- _INSTRUCTIONS FOR THE TASK_: Reproduce the material below verbatim, line for line, from start to finish.

- _PROVIDED DATA_:
•••••

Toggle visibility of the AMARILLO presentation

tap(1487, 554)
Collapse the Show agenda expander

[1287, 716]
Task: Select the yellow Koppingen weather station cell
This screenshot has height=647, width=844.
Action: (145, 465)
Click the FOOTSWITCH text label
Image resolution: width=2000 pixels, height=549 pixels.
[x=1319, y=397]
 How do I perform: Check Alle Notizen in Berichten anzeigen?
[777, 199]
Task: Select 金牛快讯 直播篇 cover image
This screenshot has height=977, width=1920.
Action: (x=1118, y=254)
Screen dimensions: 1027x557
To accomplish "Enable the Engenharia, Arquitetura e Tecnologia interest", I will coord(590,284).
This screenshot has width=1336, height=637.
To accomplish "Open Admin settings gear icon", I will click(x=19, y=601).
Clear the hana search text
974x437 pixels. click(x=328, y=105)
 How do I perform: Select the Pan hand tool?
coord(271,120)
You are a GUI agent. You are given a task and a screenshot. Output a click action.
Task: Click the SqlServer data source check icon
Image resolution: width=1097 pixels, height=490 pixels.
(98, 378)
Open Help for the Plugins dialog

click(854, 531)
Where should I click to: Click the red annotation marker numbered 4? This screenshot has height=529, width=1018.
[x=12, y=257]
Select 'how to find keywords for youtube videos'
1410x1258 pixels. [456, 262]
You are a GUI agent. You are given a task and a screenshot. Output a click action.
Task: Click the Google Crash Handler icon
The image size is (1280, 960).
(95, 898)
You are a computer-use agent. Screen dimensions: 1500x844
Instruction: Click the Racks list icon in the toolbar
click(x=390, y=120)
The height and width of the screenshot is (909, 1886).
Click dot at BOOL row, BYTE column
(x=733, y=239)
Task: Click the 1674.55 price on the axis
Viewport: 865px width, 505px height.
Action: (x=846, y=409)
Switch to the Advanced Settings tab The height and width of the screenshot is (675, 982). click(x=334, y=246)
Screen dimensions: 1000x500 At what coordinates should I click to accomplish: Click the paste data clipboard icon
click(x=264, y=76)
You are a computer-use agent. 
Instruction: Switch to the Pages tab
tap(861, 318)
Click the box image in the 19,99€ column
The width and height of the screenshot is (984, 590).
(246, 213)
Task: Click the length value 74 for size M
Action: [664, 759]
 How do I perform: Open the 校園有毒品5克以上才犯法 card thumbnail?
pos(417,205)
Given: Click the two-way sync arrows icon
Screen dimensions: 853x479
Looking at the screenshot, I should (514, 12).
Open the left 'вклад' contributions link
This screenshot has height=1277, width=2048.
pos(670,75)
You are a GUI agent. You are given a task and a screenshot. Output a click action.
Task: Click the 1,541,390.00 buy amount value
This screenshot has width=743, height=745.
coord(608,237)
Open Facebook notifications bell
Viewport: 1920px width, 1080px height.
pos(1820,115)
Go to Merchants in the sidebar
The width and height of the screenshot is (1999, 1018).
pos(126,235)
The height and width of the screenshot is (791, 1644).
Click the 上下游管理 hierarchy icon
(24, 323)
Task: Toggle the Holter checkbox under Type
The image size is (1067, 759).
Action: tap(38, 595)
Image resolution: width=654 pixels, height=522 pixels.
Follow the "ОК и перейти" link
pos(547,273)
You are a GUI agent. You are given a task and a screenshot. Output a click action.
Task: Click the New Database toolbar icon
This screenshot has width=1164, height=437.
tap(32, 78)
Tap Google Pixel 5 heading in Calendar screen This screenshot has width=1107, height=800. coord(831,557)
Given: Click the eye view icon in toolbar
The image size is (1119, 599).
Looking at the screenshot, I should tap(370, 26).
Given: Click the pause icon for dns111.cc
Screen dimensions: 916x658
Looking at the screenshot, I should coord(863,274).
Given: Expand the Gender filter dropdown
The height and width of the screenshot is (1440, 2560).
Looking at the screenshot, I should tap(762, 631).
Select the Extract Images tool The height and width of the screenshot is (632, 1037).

•••••

- _FINAL ANSWER_:
Toggle visibility of the AMARILLO presentation

tap(1487, 554)
Collapse the Show agenda expander

[1287, 716]
Task: Select the yellow Koppingen weather station cell
This screenshot has height=647, width=844.
Action: (145, 465)
Click the FOOTSWITCH text label
Image resolution: width=2000 pixels, height=549 pixels.
[x=1319, y=397]
 How do I perform: Check Alle Notizen in Berichten anzeigen?
[777, 199]
Task: Select 金牛快讯 直播篇 cover image
This screenshot has height=977, width=1920.
Action: (x=1118, y=254)
Screen dimensions: 1027x557
To accomplish "Enable the Engenharia, Arquitetura e Tecnologia interest", I will coord(590,284).
This screenshot has width=1336, height=637.
To accomplish "Open Admin settings gear icon", I will click(x=19, y=601).
Clear the hana search text
974x437 pixels. click(x=328, y=105)
 How do I perform: Select the Pan hand tool?
coord(271,120)
You are a GUI agent. You are given a task and a screenshot. Output a click action.
Task: Click the SqlServer data source check icon
Image resolution: width=1097 pixels, height=490 pixels.
(98, 378)
Open Help for the Plugins dialog

click(854, 531)
Where should I click to: Click the red annotation marker numbered 4? This screenshot has height=529, width=1018.
[x=12, y=257]
Select 'how to find keywords for youtube videos'
1410x1258 pixels. [456, 262]
You are a GUI agent. You are given a task and a screenshot. Output a click action.
Task: Click the Google Crash Handler icon
The image size is (1280, 960).
(95, 898)
You are a computer-use agent. Screen dimensions: 1500x844
Instruction: Click the Racks list icon in the toolbar
click(x=390, y=120)
The height and width of the screenshot is (909, 1886).
Click dot at BOOL row, BYTE column
(x=733, y=239)
Task: Click the 1674.55 price on the axis
Viewport: 865px width, 505px height.
Action: (x=846, y=409)
Switch to the Advanced Settings tab The height and width of the screenshot is (675, 982). click(x=334, y=246)
Screen dimensions: 1000x500 At what coordinates should I click to accomplish: Click the paste data clipboard icon
click(x=264, y=76)
You are a computer-use agent. 
Instruction: Switch to the Pages tab
tap(861, 318)
Click the box image in the 19,99€ column
The width and height of the screenshot is (984, 590).
(246, 213)
Task: Click the length value 74 for size M
Action: [664, 759]
 How do I perform: Open the 校園有毒品5克以上才犯法 card thumbnail?
pos(417,205)
Given: Click the two-way sync arrows icon
Screen dimensions: 853x479
Looking at the screenshot, I should (514, 12).
Open the left 'вклад' contributions link
This screenshot has height=1277, width=2048.
pos(670,75)
You are a GUI agent. You are given a task and a screenshot. Output a click action.
Task: Click the 1,541,390.00 buy amount value
This screenshot has width=743, height=745.
coord(608,237)
Open Facebook notifications bell
Viewport: 1920px width, 1080px height.
pos(1820,115)
Go to Merchants in the sidebar
The width and height of the screenshot is (1999, 1018).
pos(126,235)
The height and width of the screenshot is (791, 1644).
Click the 上下游管理 hierarchy icon
(24, 323)
Task: Toggle the Holter checkbox under Type
The image size is (1067, 759).
Action: tap(38, 595)
Image resolution: width=654 pixels, height=522 pixels.
Follow the "ОК и перейти" link
pos(547,273)
You are a GUI agent. You are given a task and a screenshot. Output a click action.
Task: Click the New Database toolbar icon
This screenshot has width=1164, height=437.
tap(32, 78)
Tap Google Pixel 5 heading in Calendar screen This screenshot has width=1107, height=800. coord(831,557)
Given: Click the eye view icon in toolbar
The image size is (1119, 599).
Looking at the screenshot, I should tap(370, 26).
Given: Click the pause icon for dns111.cc
Screen dimensions: 916x658
Looking at the screenshot, I should coord(863,274).
Given: Expand the Gender filter dropdown
The height and width of the screenshot is (1440, 2560).
Looking at the screenshot, I should tap(762, 631).
Select the Extract Images tool The height and width of the screenshot is (632, 1037).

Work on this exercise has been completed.